Книга о романтизме и романе была на слуху у теоретиков литературы, но представить ее скорый перевод никто не мог. Уже одно название было притягательным для всех, кто внимательно читал литературу XIX века, запоминая детали и нюансы и не довольствуясь школьной схемой «от романтизма к реализму». Жирар предложил модель «треугольного желания», которая предполагает субъект, объект и медиатора. В отличие от привычной схемы, в которой субъект «овладевает» объектом, ставит себе цели и напрямую их добивается, в центре новой модели оказывается понятие миметического соперничества: невозможно добиться цели, не вступив в отношения с посредниками и соперниками, но эти отношения и начинают определять поведение субъекта. Его начальная индивидуальность размывается, и чем больше субъект себя объективирует, тем сильнее в нем произвольное самоутверждение. Чем чаще субъект говорит о собственной независимости и о величии идеалов, о красоте и норме, все, что мы знаем из романтической в широком смысле литературы, тем больше он зависит от собственных капризов и чужих примеров, этих «идолов», пленяющих сознание. Также он попадает в ситуацию постоянного соперничества, причем в отличие от схем Фрейда (соперничество с отцом за мать) и Маркса (борьба классов за привилегии) модель Жирара включает в себя широкую гамму социальных отношений, которую он сам возвел к библейской истории грехопадения. Но есть и то, что объединяет Жирара с влиятельными мыслителями ХХ века: умение видеть за внешне последовательным и логичным иррациональное.

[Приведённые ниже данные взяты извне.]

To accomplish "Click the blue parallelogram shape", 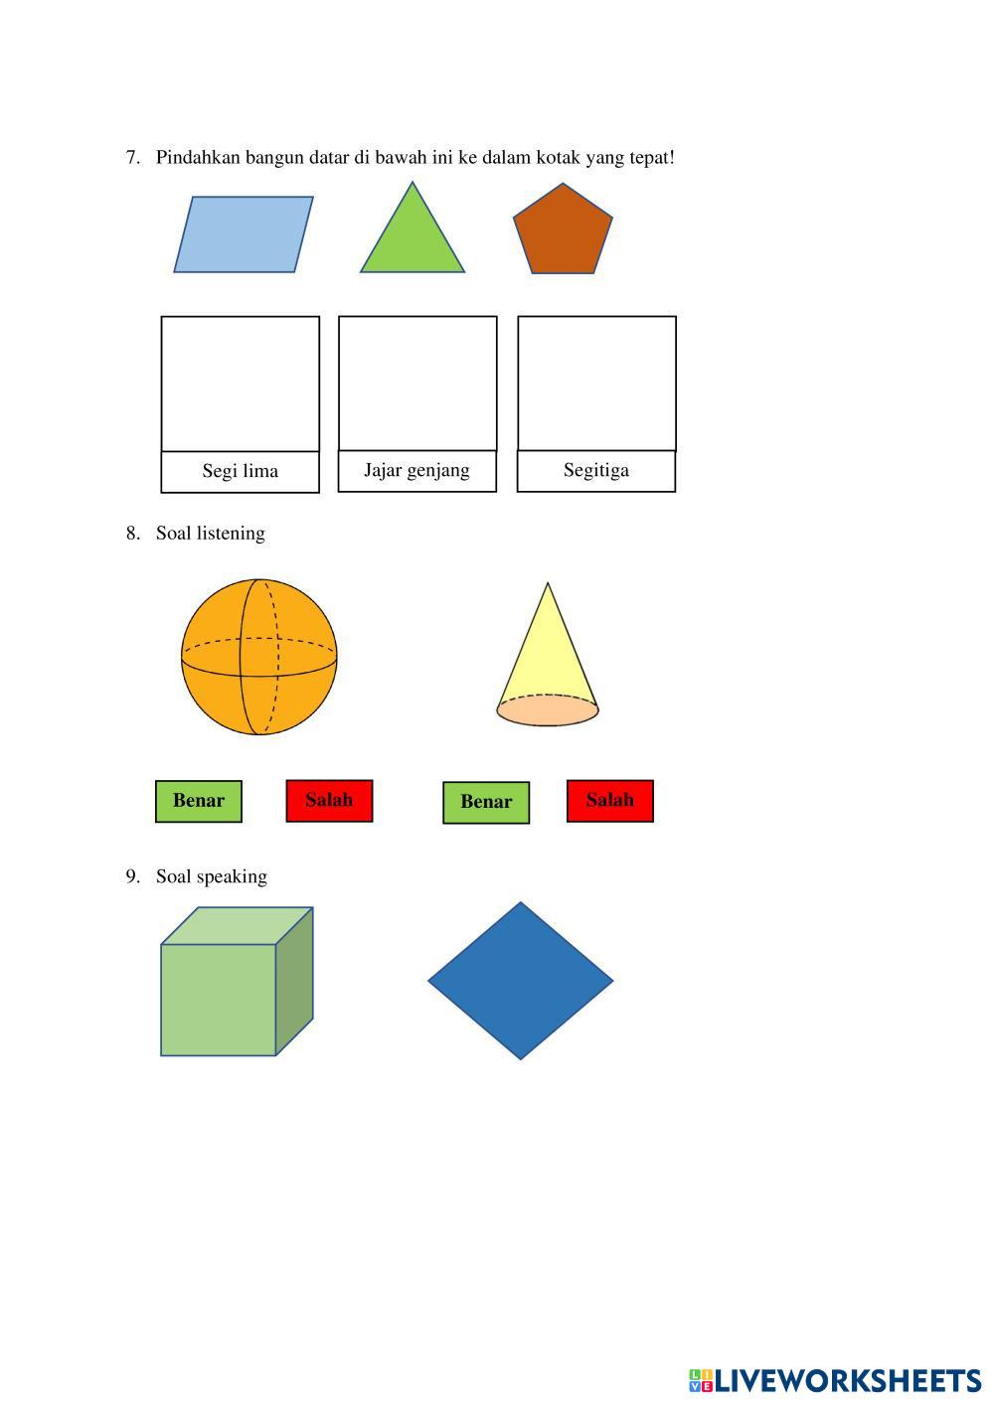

Перевод книги сопровождается предисловием знатока французской литературной теории С. Зенкина, объяснившего место Жирара в истории триумфальной французской мысли[2], но при этом предостерегшего от чрезмерного увлечения экстравагантным мыслителем. Зенкин сформулировал два полемических замечания: во-первых, религиозная позиция Жирара не может быть разделена секулярными интеллектуалами, во-вторых, стиль Жирара слишком эссеистический, порывистый, напряженно-полемический для сторонника строгой научности. Но попробуем защитить автора книги.
Вспомним его труд о Шекспире[3], пока еще ждущий перевода. Жирар цитирует вопрос из «Улисса» Дж. Джойса, адресованный протагонисту, Стивену Дедалу: «Вы сами-то верите в свою теорию?» Рассуждая о шекспировской лекции из «Улисса», Жирар поневоле выдает свой метод. Это не угодная слушателям теория, не респектабельно оформленное изложение, а прозрение. Этим прозрением он дорожит, отстаивает его, переживая каждый раз смерть и воскрешение: Стивен «то умирает, то воскресает» в общении со своими критиками, иначе говоря, то верит, то не верит в собственную теорию. Стивен становится, согласно заключению Жирара, «козлом отпущения» для слушателей, которые все миметически единодушны в отстаивании привилегий обыденного взгляда.
Заметим, что книга о Шекспире, написанная позднее других книг Жирара, менее всего эссеистична: она отличается последовательностью и проясненностью. Как и поздний Шекспир, так и пишущий о нем «поздний» Жирар думает о возможности примирения среди эмоциональных бурь и новом, прежде немыслимом, сочетании понятий.
Но мы говорим не о драматургии, а о романе. Здесь важны ключевые слова Жирара: «Романы проясняют друг друга, и критика должна заимствовать свои методы, концепты и даже самый смысл своего существования из самих же романов…» Жирар написал свою книгу в начале 1960-х годов, мы читаем ее на излете десятых годов нового века, но можно ли сказать, что литературоведение и критика нашли другой ресурс для своих концептов о природе романа? Скорее, наоборот, критики сами стали писать романы по сценариям собственных концепций, и эксперименты с формой продолжают раскрывать строение старых и новых романов, а У. Эко или М. Кундера разгадывали роман по знакам, поданным самим романом. Но знаки толкуют друг друга, а Жирар говорит о прояснении.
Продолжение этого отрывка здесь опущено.